[BEGIN Information provided]

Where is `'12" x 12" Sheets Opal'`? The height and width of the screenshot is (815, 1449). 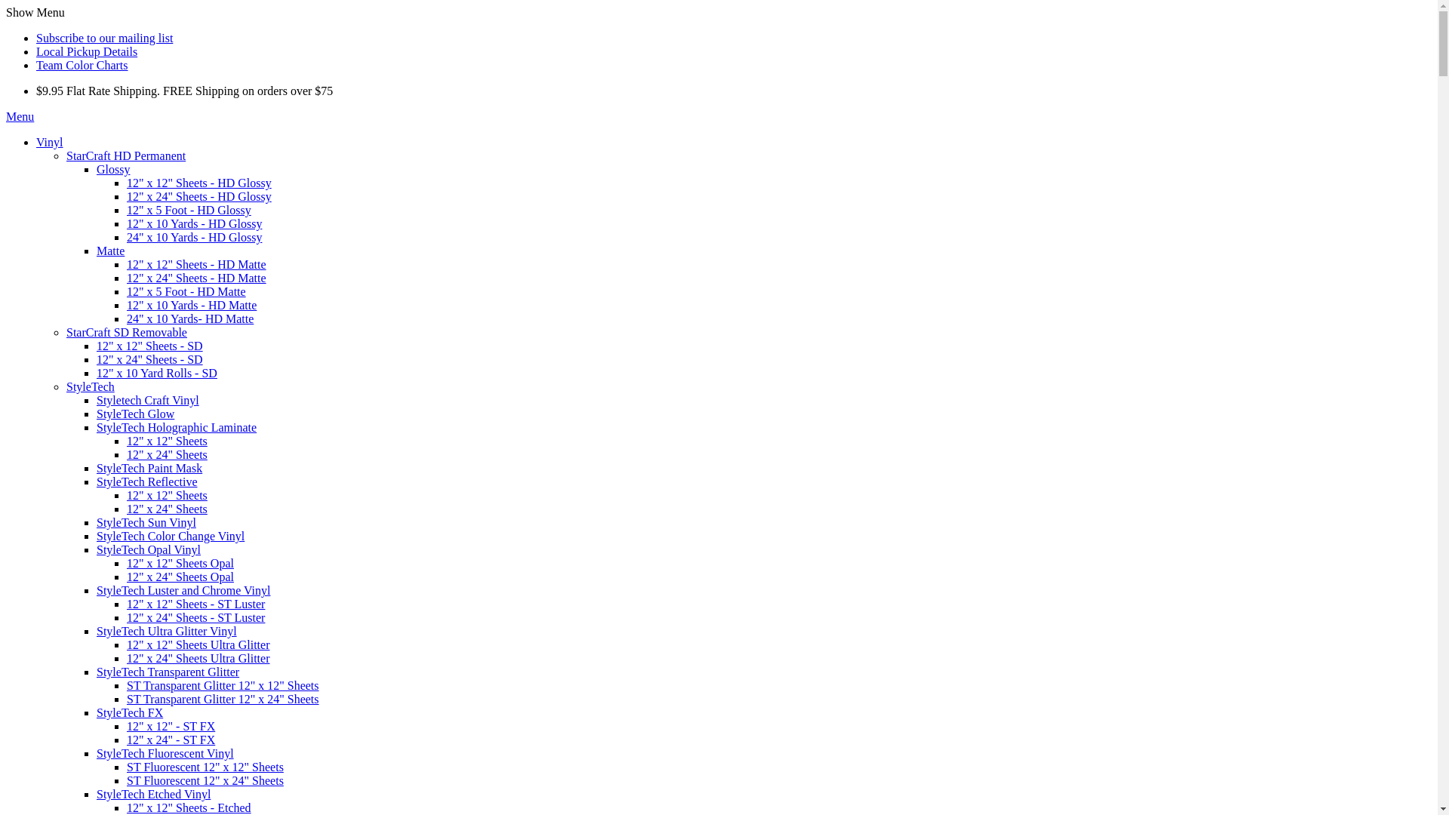
'12" x 12" Sheets Opal' is located at coordinates (127, 563).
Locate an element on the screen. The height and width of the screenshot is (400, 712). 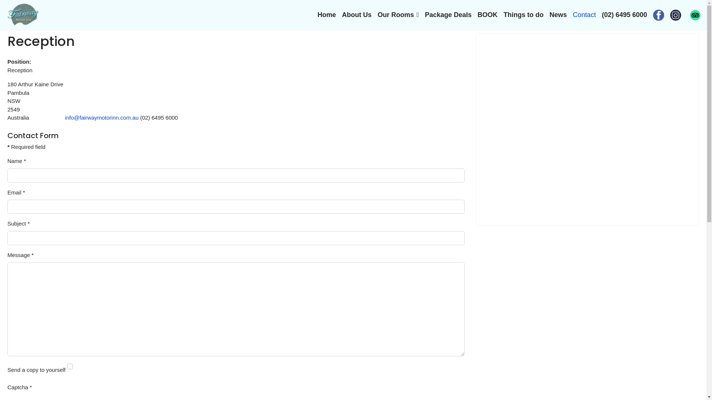
'Home' is located at coordinates (326, 14).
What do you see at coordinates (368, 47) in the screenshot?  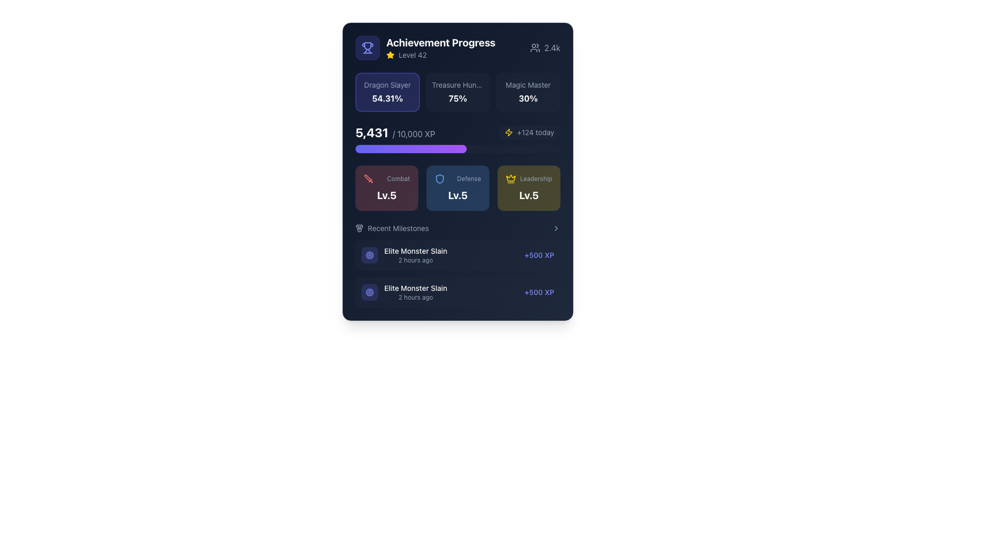 I see `the trophy-shaped icon inside the rounded rectangle element with an indigo background, located in the upper left section of the 'Achievement Progress' component, to the left of the text 'Achievement Progress Level 42.'` at bounding box center [368, 47].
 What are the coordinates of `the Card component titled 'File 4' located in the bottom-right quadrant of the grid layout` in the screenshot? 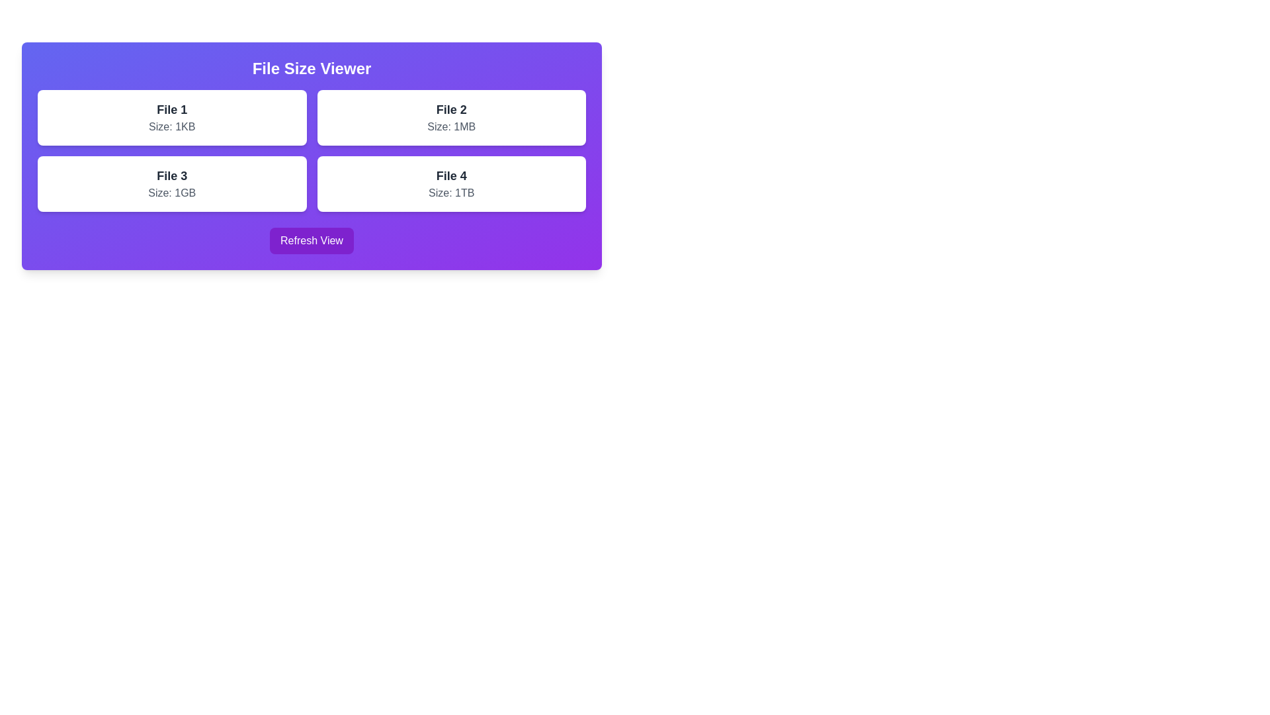 It's located at (451, 183).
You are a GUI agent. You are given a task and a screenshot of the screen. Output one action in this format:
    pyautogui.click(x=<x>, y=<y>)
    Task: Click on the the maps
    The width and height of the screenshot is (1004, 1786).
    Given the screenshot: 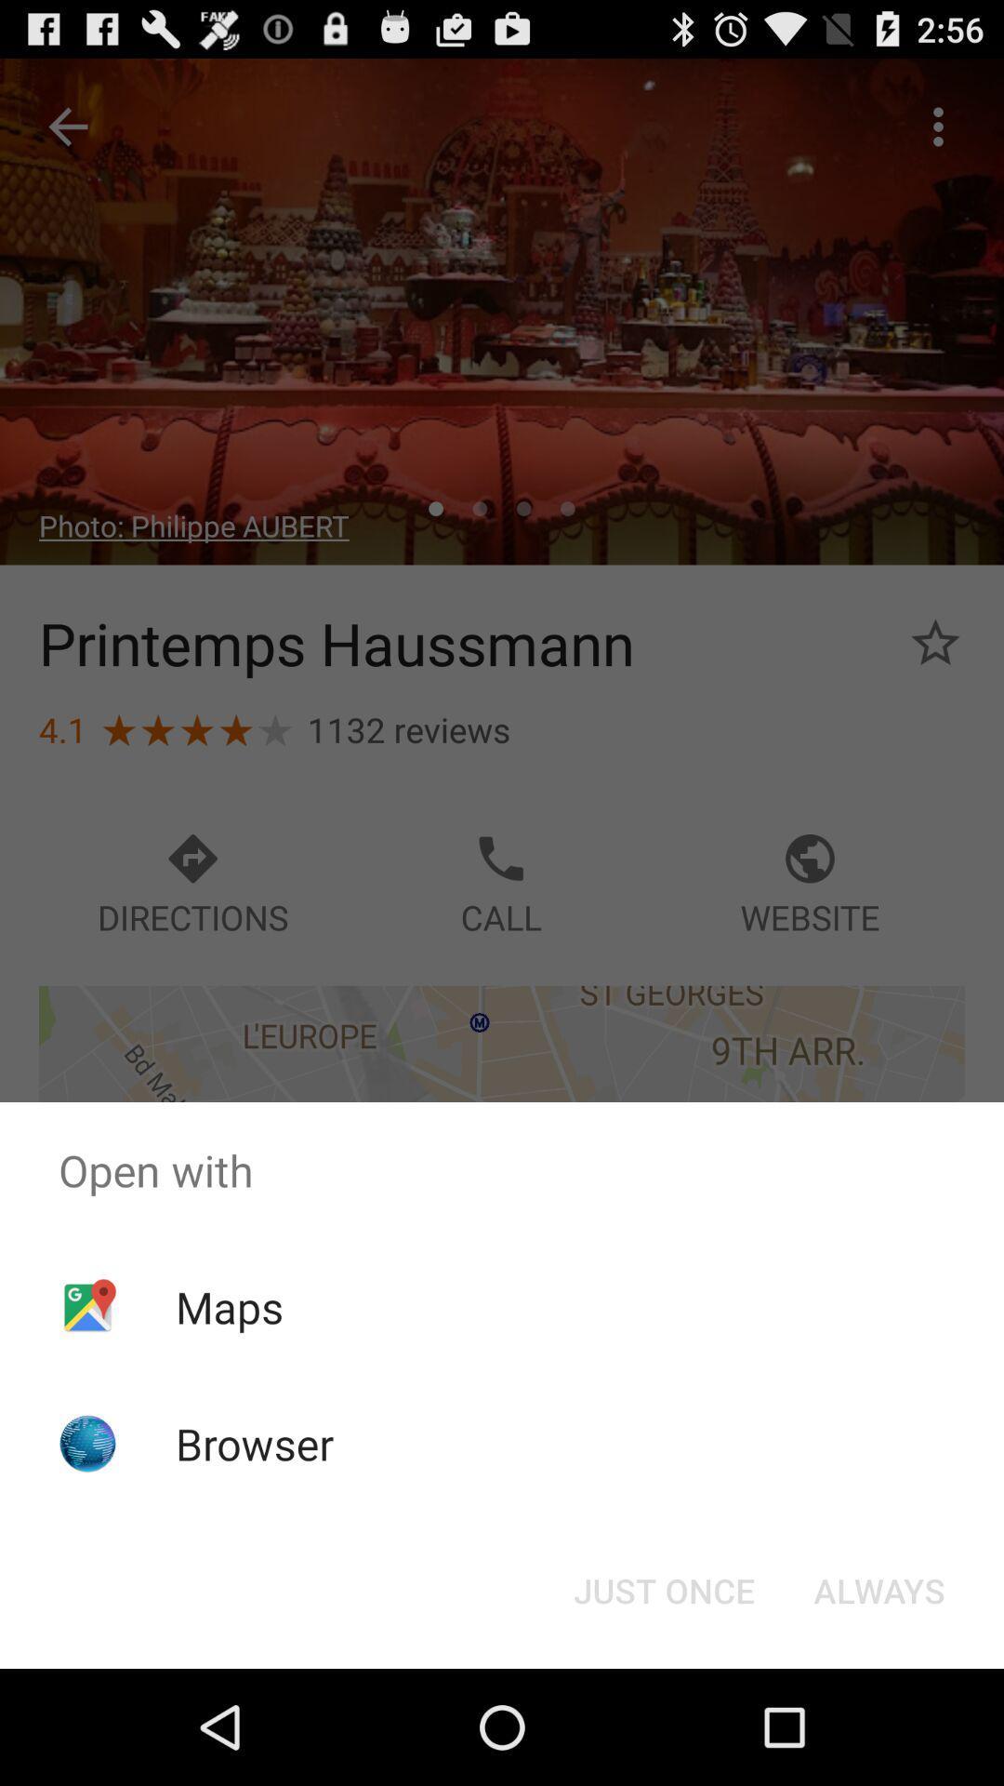 What is the action you would take?
    pyautogui.click(x=229, y=1306)
    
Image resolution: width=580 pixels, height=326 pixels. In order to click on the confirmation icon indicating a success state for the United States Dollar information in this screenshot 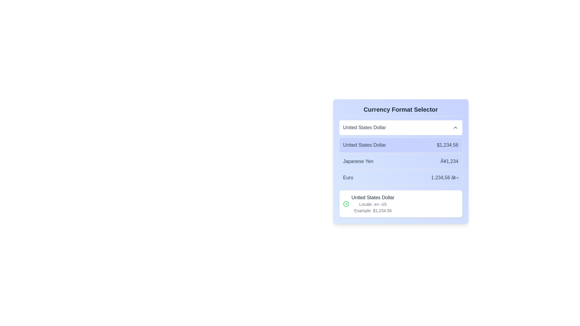, I will do `click(346, 204)`.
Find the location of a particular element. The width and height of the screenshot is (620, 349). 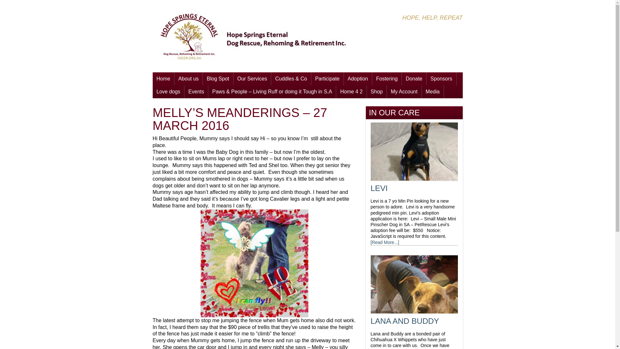

'Shop' is located at coordinates (367, 92).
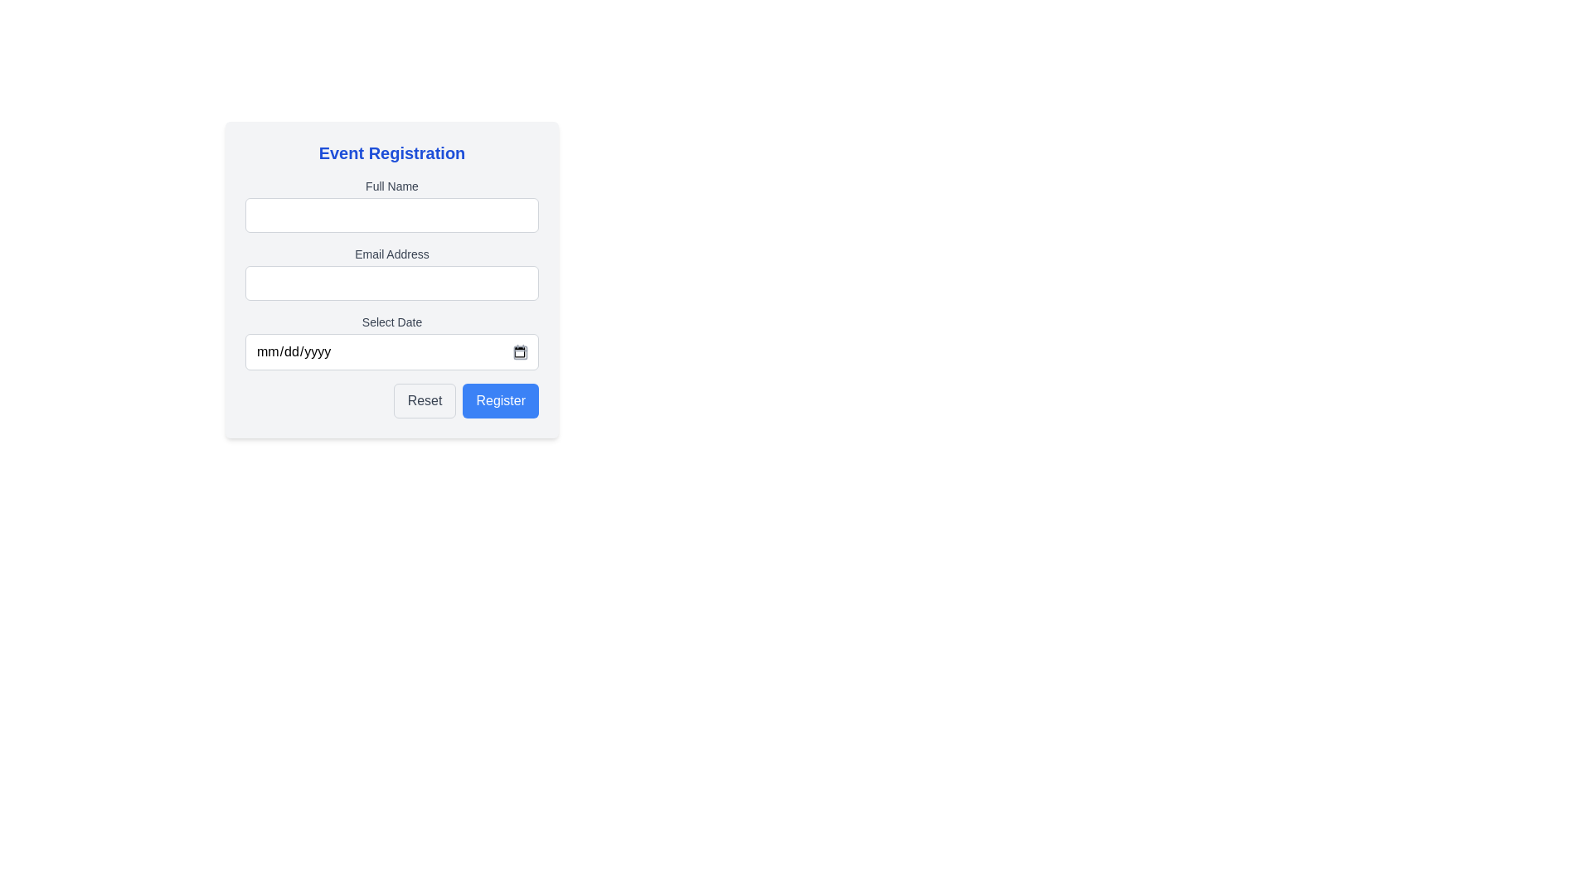 The width and height of the screenshot is (1592, 895). I want to click on the email address input field located in the event registration form, positioned between the 'Full Name' and 'Select Date' input fields, so click(391, 279).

[END Information provided]

Render part of the listing as a Markdown table with the columns No. and Entry. Begin at the line that has "Find the location" and stop after the line that has "coordinates (367, 92).". Skip blank lines and leave the pictures out.

| No. | Entry |
|---|---|
| 1 | Find the location of a particular element. The width and height of the screenshot is (620, 349).  |
| 2 | 'Shop' is located at coordinates (367, 92). |